>> Start EXCERPT PROVIDED
- Church: Episcopal Church
- Diocese: Ohio
- Elected: November 15, 2003
- In office: 2004–2023
- Predecessor: J. Clark Grew II
- Successor: Anne B. Jolly

Orders
- Ordination: 1982 by William E. Swing
- Consecration: April 17, 2004 by Wendell Gibbs

Personal details
- Born: Mark Hollingsworth Jr. April 11, 1954 (age 72) Dover, Massachusetts, United States
- Denomination: Anglican
- Parents: Caroline Jeanes (mother) Mark Hollingsworth Sr. (father)
- Spouse: Susan Melville Hunt ​ ​(m. 1988)​
- Children: 4
- Education: Church Divinity School of the Pacific
- Alma mater: Trinity College

= Mark Hollingsworth =

American prelate of the Episcopal Church (born 1954)

Mark Hollingsworth Jr. (born April 9, 1954) is an American prelate of the Episcopal Church, who served as the 11th Bishop of Ohio from 2003 to 2023.

==Early life==
Hollingsworth was the son of Caroline Jeanes and Mark Hollingsworth Sr., chairman of paper manufacturer Hollingsworth & Vose in East Walpole, Massachusetts. He was raised in Dover, Massachusetts, along with four sisters. He attended St. Paul's School in Concord, New Hampshire.

He received a Bachelor of Arts degree in 1976 from Trinity College in Hartford, Connecticut, majoring in religious studies. There, he was a member of St. Anthony Hall. He received a Master of Divinity degree at the Church Divinity School of the Pacific in 1981. Later, he received an honorary Doctor of Divinity from the Church Divinity School of the Pacific.

William E. Swing, bishop of California, ordained him deacon and priest in 1981 and 1982, respectively.
>> End EXCERPT PROVIDED
Revise the Mark Hollingsworth biography from "Personal details" up to and including "Hollingsworth Sr. (father)", putting "Episcopalian" in place of "Anglican". Draw only on the Mark Hollingsworth biography.
>> Start PROVIDED INFORMATION
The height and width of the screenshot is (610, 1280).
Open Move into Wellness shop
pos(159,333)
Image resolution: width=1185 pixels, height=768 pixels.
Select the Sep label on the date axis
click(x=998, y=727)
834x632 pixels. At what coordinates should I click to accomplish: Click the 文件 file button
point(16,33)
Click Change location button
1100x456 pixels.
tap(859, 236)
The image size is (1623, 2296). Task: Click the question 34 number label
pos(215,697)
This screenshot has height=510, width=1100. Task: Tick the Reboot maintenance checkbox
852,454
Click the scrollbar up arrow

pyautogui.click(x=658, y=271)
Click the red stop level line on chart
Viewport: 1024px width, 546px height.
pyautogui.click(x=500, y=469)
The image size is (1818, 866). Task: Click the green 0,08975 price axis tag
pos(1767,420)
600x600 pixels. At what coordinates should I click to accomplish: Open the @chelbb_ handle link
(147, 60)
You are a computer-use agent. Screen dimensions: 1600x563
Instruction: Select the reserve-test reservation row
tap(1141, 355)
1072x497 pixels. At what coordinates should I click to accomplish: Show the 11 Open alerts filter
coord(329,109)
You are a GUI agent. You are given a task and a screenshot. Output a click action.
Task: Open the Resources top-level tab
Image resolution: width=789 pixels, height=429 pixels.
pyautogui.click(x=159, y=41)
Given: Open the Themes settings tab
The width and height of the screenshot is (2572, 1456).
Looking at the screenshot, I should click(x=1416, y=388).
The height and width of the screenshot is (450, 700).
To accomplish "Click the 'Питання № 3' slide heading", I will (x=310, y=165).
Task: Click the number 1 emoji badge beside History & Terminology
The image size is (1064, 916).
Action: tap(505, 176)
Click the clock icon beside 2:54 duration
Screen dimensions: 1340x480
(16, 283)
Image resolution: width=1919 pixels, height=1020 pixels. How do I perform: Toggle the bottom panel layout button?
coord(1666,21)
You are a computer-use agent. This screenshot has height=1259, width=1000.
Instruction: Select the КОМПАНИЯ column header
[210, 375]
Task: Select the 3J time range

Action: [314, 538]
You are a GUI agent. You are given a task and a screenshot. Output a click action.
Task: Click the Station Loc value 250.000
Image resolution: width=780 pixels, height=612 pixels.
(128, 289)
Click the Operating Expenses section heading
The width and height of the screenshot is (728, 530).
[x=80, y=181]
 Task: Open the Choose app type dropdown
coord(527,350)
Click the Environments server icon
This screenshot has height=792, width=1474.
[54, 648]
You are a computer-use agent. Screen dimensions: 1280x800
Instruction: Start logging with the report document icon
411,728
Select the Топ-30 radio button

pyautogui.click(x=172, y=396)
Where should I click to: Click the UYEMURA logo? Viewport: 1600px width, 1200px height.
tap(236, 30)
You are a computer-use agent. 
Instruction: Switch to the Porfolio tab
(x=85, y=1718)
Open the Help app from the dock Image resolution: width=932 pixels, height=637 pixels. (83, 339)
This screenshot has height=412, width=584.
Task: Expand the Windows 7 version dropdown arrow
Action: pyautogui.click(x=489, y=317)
>> End PROVIDED INFORMATION
▶ [ANSWER TO THIS EXERCISE]
Personal details
- Born: Mark Hollingsworth Jr. April 11, 1954 (age 72) Dover, Massachusetts, United States
- Denomination: Episcopalian
- Parents: Caroline Jeanes (mother) Mark Hollingsworth Sr. (father)